In reality building a profitable product business takes a long time. It might be a few years before your business reaches a point where you can say no to client work, or quit your job. Is that a reality that you are prepared for and expecting?
If not, then it might be that your definition of success has been shaped by these outliers, these exceptional stories where luck often has as big a part to play as the product itself.
These stories are only news because they are unusual. In addition the “growth hacking” trend seems to add to the noise as these stories of great success are used as a way to drive traffic to the business or individual concerned. If you dig a little deeper however, there are plenty of stories of business success that speak of the long game that most of us are playing. I’ve listed some of them here.
The podcast that prompted this post was episode 14 of Chasing Product.
This episode is full of great advice from Joanna. As a writer she can see how companies and entrepreneurs are using their success to drive traffic by implying “and you can do it too” with their headlines.
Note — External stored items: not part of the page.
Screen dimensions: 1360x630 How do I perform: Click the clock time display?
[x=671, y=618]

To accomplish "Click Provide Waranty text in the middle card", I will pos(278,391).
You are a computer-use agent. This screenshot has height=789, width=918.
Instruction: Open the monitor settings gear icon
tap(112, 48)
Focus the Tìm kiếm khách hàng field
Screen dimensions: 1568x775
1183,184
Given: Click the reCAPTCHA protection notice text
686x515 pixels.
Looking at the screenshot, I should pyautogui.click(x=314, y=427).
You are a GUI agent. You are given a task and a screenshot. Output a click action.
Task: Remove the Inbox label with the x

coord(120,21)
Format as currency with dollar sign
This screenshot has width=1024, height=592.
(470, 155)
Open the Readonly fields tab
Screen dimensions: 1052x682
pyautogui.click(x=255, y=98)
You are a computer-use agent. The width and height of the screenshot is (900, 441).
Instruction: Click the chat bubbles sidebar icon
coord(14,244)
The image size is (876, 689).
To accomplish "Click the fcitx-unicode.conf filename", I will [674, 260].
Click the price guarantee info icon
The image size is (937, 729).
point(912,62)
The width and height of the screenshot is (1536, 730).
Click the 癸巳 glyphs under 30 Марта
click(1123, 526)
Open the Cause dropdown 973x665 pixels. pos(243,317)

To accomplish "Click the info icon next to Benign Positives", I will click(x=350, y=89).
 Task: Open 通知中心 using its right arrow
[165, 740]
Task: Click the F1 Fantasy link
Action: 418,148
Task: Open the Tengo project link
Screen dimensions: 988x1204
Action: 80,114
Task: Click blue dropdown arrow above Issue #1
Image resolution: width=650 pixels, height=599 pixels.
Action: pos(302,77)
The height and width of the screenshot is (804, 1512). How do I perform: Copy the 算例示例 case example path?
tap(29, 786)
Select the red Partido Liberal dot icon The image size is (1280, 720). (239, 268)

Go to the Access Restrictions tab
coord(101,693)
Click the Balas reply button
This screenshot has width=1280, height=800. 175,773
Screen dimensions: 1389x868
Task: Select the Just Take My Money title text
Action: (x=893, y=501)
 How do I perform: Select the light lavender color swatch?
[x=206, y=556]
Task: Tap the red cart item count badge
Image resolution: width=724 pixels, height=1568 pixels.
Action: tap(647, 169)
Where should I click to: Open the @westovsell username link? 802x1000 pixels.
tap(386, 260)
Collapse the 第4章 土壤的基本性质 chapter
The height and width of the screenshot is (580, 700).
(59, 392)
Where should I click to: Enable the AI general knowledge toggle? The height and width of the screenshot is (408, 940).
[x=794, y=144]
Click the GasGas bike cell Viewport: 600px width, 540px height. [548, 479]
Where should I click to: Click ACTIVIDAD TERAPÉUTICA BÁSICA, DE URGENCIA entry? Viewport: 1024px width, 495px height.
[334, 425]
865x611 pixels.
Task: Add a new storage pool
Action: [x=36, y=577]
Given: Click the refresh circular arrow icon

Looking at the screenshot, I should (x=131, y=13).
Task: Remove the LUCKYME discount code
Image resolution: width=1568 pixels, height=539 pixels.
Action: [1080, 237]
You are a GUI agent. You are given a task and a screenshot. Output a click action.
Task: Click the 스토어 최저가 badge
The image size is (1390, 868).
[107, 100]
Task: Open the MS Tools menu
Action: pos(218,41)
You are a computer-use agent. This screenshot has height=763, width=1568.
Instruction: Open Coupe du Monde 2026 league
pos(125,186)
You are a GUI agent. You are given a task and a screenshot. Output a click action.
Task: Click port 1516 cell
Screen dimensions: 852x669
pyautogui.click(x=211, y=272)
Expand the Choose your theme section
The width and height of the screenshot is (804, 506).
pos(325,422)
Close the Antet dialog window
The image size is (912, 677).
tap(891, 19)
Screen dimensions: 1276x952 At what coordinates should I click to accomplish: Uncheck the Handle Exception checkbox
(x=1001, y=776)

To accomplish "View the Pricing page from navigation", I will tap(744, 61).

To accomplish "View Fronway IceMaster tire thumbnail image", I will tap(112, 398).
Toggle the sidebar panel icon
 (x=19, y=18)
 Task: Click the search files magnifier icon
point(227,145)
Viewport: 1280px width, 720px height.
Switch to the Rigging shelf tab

LessAccounting is a simple accounting application for small business bootstrapped by development firm Less Everything. Cofounder Allan Branch wrote,
“It takes years to get a “noticeable” amount of revenue from a SAAS app. You’ll work for years to get your first 100 paying customers. Some products never even get to 100 paying customers before it’s game over. The truth is patience sometimes wins. Numerous applications that compete with LessAccounting have blown through millions of dollars in funding while we’re still here and profitable. We’re the cockroach of the accounting software industry.” – There’s no myth, only years of hard work
Tower is a Git client for the Mac. In a post on their blog about bootstrapping the product Tobias Günther wrote,
“When bootstrapping, you can only grow as fast as your revenue permits. You can’t just hire 5 more people out of your piggy bank. You can only hire new people / open that extra office / buy those new super-fast machines / etc. if you have enough revenue to cover the additional costs.” – Bootstrapping a Company: Lessons Learned
Amy Hoy notes that to succeed in bootstrapped business you need to be willing to “do the same thing for years”,
“Building a real business takes endurance […] Endurance isn’t about working extra hard, or extra long, it’s about incremental progress.” – Lessons Learned from 5 Years of SaaS … and 1 million in revenue
Ruben Gamez wrote about how he nearly gave up on his app,
“I was trying everything I could think of and not getting results. Couldn’t get more people to sign up to a paid trial, or get them to upgrade.” – Failing to Get Traction and (Almost) Giving up on the Road to My First $1,000 in Revenue
The side project approach to building a business
It is because of this long game that I believe launching real businesses as side projects can be genuinely successful as an approach. My product Perch was profitable in terms of cash outlay within 24 hours, however it took over three years before we could stop taking on client work and replace our services business completely with a product.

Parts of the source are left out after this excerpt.